Answer: t=10, or in 2005
Explanation: the point of inflection refers to when a function switches concavity (i.e. up or down). If the second derivative of f is positive, the graph is concave up, and if it is negative, the graph is concave down. This means that the graph switches concavity when the second derivative equals zero.
To find the second derivative (f’’(t)), we shall first find f’(t), or the first derivative. Because each term is separated by addition/subtraction, we can take the derivative of each term separately. Using the power rule, ((d/dx)(-0.1t^3)) = -0.1(3)(t)^(3-1)= -0.3t^2. For d/dx of 3t^2, use the power rule again: 3(2)t^(2-1) = 6t. The derivative of 500 is 0 because it is a constant. f’(t) = -0.3t^2 + 6t.

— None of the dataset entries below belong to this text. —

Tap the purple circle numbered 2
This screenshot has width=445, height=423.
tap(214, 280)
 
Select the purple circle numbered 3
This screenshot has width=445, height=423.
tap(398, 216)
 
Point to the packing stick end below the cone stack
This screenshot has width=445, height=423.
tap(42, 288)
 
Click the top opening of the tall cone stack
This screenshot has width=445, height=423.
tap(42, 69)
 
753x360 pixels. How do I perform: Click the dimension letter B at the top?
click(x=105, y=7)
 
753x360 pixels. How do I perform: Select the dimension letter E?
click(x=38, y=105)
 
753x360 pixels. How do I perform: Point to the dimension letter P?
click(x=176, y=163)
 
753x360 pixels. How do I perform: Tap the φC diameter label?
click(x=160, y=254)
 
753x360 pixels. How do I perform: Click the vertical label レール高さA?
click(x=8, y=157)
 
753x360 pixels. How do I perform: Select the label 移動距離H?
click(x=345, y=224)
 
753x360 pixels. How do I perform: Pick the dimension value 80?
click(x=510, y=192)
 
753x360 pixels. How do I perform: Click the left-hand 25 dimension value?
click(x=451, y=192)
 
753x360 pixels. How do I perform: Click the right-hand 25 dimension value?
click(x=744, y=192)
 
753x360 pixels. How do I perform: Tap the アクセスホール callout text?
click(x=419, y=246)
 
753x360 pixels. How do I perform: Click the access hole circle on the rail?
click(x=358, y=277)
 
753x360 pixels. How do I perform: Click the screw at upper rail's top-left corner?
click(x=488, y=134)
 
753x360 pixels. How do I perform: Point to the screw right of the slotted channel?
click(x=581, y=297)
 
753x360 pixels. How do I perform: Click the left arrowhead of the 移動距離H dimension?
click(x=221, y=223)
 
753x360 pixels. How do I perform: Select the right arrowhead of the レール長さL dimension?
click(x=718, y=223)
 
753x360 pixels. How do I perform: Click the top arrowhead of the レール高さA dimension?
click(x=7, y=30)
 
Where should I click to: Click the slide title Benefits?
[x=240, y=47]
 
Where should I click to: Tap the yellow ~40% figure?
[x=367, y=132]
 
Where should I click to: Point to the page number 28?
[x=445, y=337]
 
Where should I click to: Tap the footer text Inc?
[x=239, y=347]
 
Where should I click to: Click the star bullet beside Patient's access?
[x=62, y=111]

Now we shall do this process again to find the second derivative. For the first term, d/dx of -0.3t^2 = -0.3(2)t^(2-1) = -0.6t. For 6t, d/dx equals 6(1)t^(1-1) = 6. f”(t) = -0.6t + 6
Now that we have the second derivative, we set it equal to zero and solve for t. 0 = -0.6t + 6, -6 = -0.6t, t = 10. Because t = 10 years, the point of inflection occurs in 1995 + 10 = 2005.